Miss Mary comprit le regard que Buckingham fixait sur elle.

— Si c’était une bague de fiançailles, dit-elle, je ne l’accepterais point.

— Vous lui offrez cependant de revenir à vous.

— Oh ! duc, s’écria la jeune fille avec des sanglots, une femme comme moi n’est jamais prise pour consolation par un homme comme lui.

— Alors, vous pensez qu’il ne reviendra pas ?

— Jamais, dit miss Graffton d’une voix étranglée.

— Eh bien, je vous dis, moi, qu’il trouvera là-bas son bonheur détruit, sa fiancée perdue… son honneur même entamé… Que lui restera-t-il donc qui vaille votre amour ? Oh ! dites, Mary, vous qui vous connaissez vous-même !

Miss Graffton posa sa blanche main sur le bras de Buckingham, et, tandis que Raoul fuyait dans l’allée des tilleuls avec une rapidité vertigineuse, elle chanta d’une voix mourante ces vers de Roméo et Juliette.

Il faut partir et vivre,
Ou rester et mourir.

Lorsqu’elle acheva le dernier mot, Raoul avait disparu.

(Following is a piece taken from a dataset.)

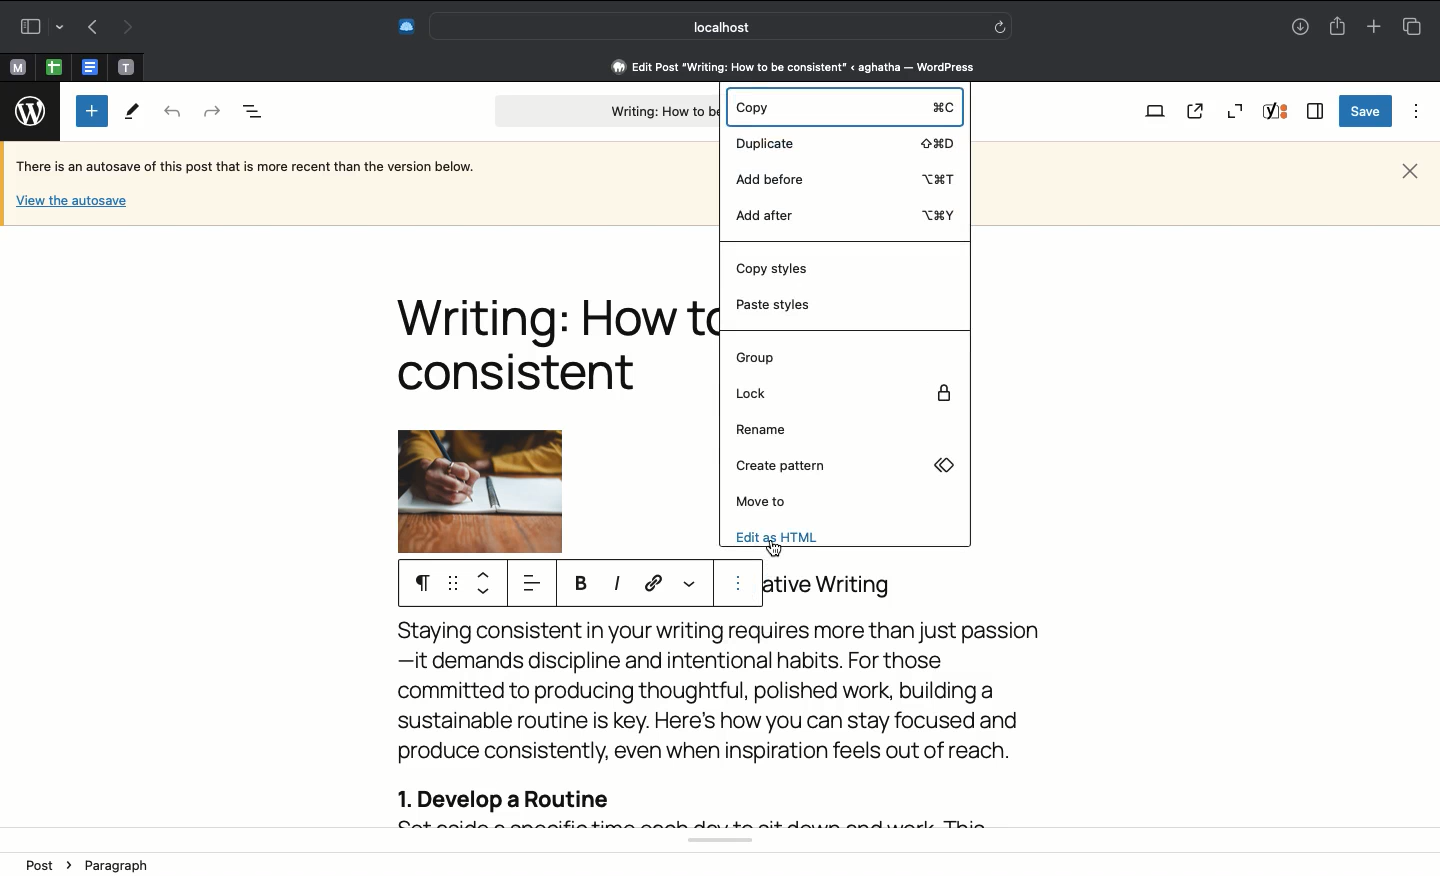  What do you see at coordinates (780, 269) in the screenshot?
I see `Copy styles` at bounding box center [780, 269].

Miss Graffton rentra chez elle, plus pâle et plus silencieuse qu’une ombre.

Buckingham profita du courrier qui était venu apporter la lettre au roi pour écrire à Madame et au comte de Guiche.

Le roi avait parlé juste. À deux heures du matin, la marée était haute, et Raoul s’embarquait pour la France.